3. SMYD3がTax活性化能へ与える影響:Taxは NF-kBシグナル伝達系およびウイルスのプロモーターであるLTRプロモーター活性の活性化に影響を与える事が報告されている。SMYD3がTaxの転写制御機能に与える影響を検討するために、Tax標的であるNF-kBのプロモーターで制御されるレポータープラスミド(p6kB-Luc)およびHTLV-1 LTRプロモーターで制御されるプラスミド(pHTLV-LTR-Luc)を用いたレポータージーンアッセイを行った。

4. HTLV-1感染T細胞におけるTax-SMYD3の相互作用の検討:T細胞におけるSMYD3のタンパク質レベルでの発現の有無を確認後、過剰発現系の実験で観察された結果が感染T細胞で観察されるかを検討した。

[結果]

1. 免疫共沈法とGST-Pull-own法の結果からTaxとSMYD3がin vivoで会合する、直接会合する事が明らかになった。また、TaxおよびSMYD3の会合領域を検討した結果、TaxはSMYD3のSETドメインを含まないC末領域で会合する事が明らかになった。

2. 細胞内局在を観察したところ、Tax単独では主に核内で観察され、SMYD3単独では核内で局在する場合と細胞質で局在する場合が観察された。TaxおよびSMYD3共存下で細胞内局在を観察したところ、SMYD3が核内に局在する時はTaxの局在が核内で観察され、SMYD3が細胞質に局在する時はTaxの局在が細胞質で観察された。核移行シグナル欠損型Tax(Tax-DN108)および核移行シグナル失活型Tax(Tax-C29A)を用いて観察したところ、Tax変異体単独では細胞質での局在が観察されたが、SMYD3およびTax変異体共存下では、SMYD3が核内に局在する時はTax変異体の局在が核内で観察された。Tax結合能欠損型SMYD3(SMYD3-DNHSCF、SMYD3-B)を用いて観察したところ、SMYD3変異体単独では細胞質に局在し、SMYD3変異体およびTax共存下ではSMYD3変異体は細胞質に、Taxは核で局在が観察された。次に、SMYD3の細胞内局在は細胞周期依存的である事から、Tax、SMYD3共存下での細胞内局在の変化が細胞周期依存的であるかを検討した。SMYD3単独ではG1期において細胞質で局在が観察され、cell cycleの進行とともに核内への移行が観察された。Tax単独では主に核内で、Tax変異体単独では細胞質での局在が観察されたが、細胞周期依存的な細胞内局在の変化は見られなかった。TaxおよびSMYD3共存下での細胞周期依存的細胞内局在の変化を観察したところ、TaxはG1期において細胞質で局在が観察され、cell cycleの進行と共に核内への移行が観察された。またTax変異体とSMYD3を用いて同様の実験を行ったところ、Tax変異体はG1期において細胞質で局在が観察され、cell cycleの進行と共に核内への移行が観察された。これらの結果からSMYD3は細胞周期依存的にTaxの細胞内局在を支配している可能性が示唆された。
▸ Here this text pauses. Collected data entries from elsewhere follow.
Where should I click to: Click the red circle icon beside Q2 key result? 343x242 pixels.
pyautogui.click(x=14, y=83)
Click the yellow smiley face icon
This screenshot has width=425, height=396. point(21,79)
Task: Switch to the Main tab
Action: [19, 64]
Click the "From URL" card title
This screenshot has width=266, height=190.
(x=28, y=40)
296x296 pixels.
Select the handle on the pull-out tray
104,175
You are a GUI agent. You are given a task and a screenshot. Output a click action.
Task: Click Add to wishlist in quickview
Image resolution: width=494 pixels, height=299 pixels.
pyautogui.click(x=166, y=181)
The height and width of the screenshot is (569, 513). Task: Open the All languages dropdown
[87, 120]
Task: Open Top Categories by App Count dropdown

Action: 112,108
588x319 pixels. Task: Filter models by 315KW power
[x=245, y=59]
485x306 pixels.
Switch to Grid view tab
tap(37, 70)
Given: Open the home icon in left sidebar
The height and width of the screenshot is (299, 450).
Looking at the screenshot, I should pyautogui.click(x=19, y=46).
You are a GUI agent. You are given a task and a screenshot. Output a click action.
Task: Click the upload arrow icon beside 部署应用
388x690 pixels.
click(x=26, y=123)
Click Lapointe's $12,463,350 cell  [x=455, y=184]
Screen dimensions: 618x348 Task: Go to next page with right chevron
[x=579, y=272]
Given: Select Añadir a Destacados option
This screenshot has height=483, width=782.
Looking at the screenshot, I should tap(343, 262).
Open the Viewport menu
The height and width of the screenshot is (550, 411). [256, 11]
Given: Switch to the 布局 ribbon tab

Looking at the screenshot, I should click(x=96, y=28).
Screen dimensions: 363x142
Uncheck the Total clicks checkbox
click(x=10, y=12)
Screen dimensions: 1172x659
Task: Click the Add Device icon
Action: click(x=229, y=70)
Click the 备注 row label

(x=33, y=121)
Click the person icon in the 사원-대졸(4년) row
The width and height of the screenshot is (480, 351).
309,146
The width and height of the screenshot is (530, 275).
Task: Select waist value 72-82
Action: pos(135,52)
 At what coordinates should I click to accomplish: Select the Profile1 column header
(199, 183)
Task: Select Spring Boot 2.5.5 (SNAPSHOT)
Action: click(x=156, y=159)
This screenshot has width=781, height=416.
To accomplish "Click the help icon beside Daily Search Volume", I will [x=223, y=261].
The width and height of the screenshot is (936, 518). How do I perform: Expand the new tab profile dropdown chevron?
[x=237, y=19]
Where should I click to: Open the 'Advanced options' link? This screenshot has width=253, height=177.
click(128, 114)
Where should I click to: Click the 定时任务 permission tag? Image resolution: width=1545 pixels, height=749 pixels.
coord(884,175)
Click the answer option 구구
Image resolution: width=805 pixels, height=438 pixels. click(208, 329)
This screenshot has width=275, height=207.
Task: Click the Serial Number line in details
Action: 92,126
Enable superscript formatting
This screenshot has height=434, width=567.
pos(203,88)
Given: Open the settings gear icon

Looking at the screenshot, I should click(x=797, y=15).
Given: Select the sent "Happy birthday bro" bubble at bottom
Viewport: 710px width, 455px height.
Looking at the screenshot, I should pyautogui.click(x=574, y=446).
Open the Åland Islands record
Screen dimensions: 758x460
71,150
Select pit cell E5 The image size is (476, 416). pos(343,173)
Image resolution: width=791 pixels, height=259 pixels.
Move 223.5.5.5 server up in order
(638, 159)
3. NF-kBシグナル伝達系に関して、Tax-SMYD3共発現において、SMYD3が量依存的にTaxによる6kBプロモーターの転写活性化能を増強する事が明らかになった。また、この増強はG1期において顕著にみられた。HTLV-1 LTRプロモーター活性に関して、Tax-SMYD3共発現下ではG1期において、SMYD3はTaxによるLTRプロモーター活性の活性化能を抑制する事が明らかになった。Taxとの結合能を有するが核移行能を有さないSMYD3(SMYD3-TaxBD)を用いて同様の実験を行ったところ、NF-kBシグナル伝達系およびHTLV-1 LTRプロモーター活性共に野生型Taxを用いた際と同様の結果が得られた。

4. HTLV-1感染細胞株においてSMYD3の発現が確認され、同時に過剰発現条件下で観られたものと同様の相互作用が観察された。

[考察]

本研究では未だ会合が明らかにされていない転写の活性化に関与するヒストンメチル化酵素とTaxとの相互作用を初めて明らかにした。今回の結果からTax-SMYD3相互作用がHTLV-1感染T細胞に与える機能的影響として以下のようなモデルを考えている。HTLV-1感染後、感染細胞からTaxが発現する。Taxは細胞内のSMYD3と結合し、Tax-SMYD3複合体はSMYD3の局在変化に依存して、細胞周期依存的に細胞内局在を変化する。その際、G1期で細胞質内においてNF-kBシグナル伝達系を活性化し、S期、G2/M期で核においてLTRプロモーターを活性化する。Cell cycleの進行でこの機構が繰り返され、結果的にHTLV-1感染T細胞が不死化へ導かれる、というモデルである。以上の結果から、TaxとSMYD3との相互作用が細胞周期依存的な細胞内局在の変化を通じて、Taxの機能を制御する可能性を示唆されたと考えている。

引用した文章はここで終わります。